Create a custom control that extends button. I'm not going to do the pretty graphics for you but this will give you the basic idea:

import android.content.Context;
import android.graphics.Canvas;
import android.graphics.Paint;
import android.util.AttributeSet;
import android.widget.Button;

    public class CounterButton extends Button{
        protected int count=0;
        protected final Paint myTextPaint = new Paint();
        protected final Paint myCirclePaint = new Paint();

        public CounterButton(Context context, AttributeSet attrs) {
            super(context, attrs);
            this.setBackgroundDrawable(getResources().getDrawable(android.R.drawable.ic_dialog_email));
            this.myCirclePaint.setARGB(150, 255, 0, 0);
            this.myTextPaint.setARGB(150, 255, 255, 255);

        }

        @Override
        protected void onDraw(Canvas canvas) {
                    if(count!=0){
            canvas.drawCircle((float) (this.getWidth()*.75), (float) (this.getHeight()*.4), this.getHeight()/5, myCirclePaint);
            canvas.drawText(Integer.toString(count), (float) (this.getWidth()*.75), (float) (this.getHeight()*.4), this.myTextPaint);
             }
        }
    }

Clean up the sizing of your text you draw, the circle positioning (and add a border etc) and you have a custom control. You could further extend it so you could set the background in xml or dynamically and you have a reusable control with a number counter in a circle.

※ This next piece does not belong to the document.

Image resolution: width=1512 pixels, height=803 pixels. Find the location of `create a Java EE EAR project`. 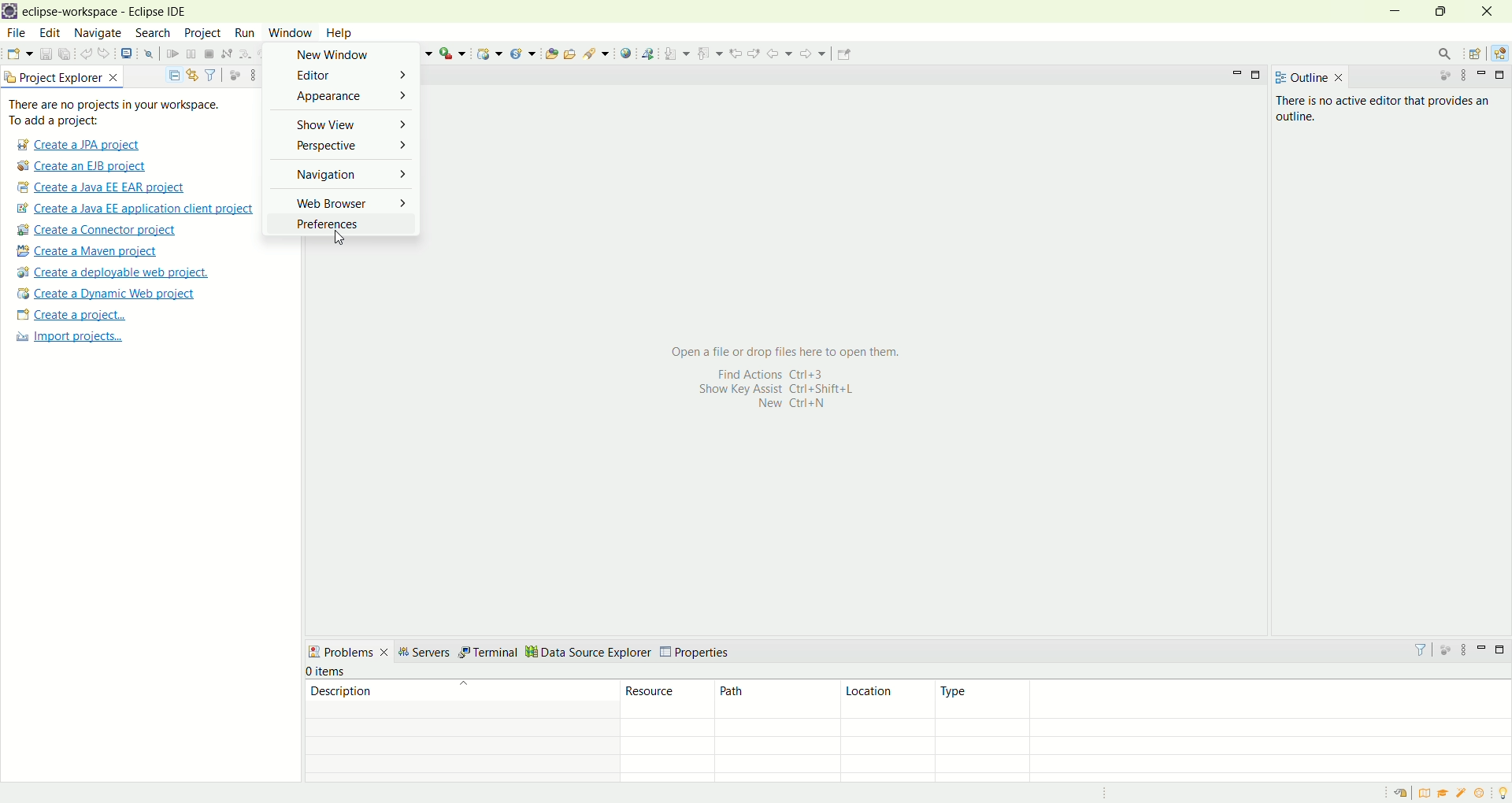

then in your code you could do:

CounterButton cb=(CounterButton) findViewById(R.id.whateverYouGaveItInXML);
cb.count=SomeNewNumber;
cb.invalidate;

the invalidate will redraw the image with the new value in the circle.

I used a button in the event you want to have it clickable easily and all that - but you could just as easily extend view if you are just doing a view.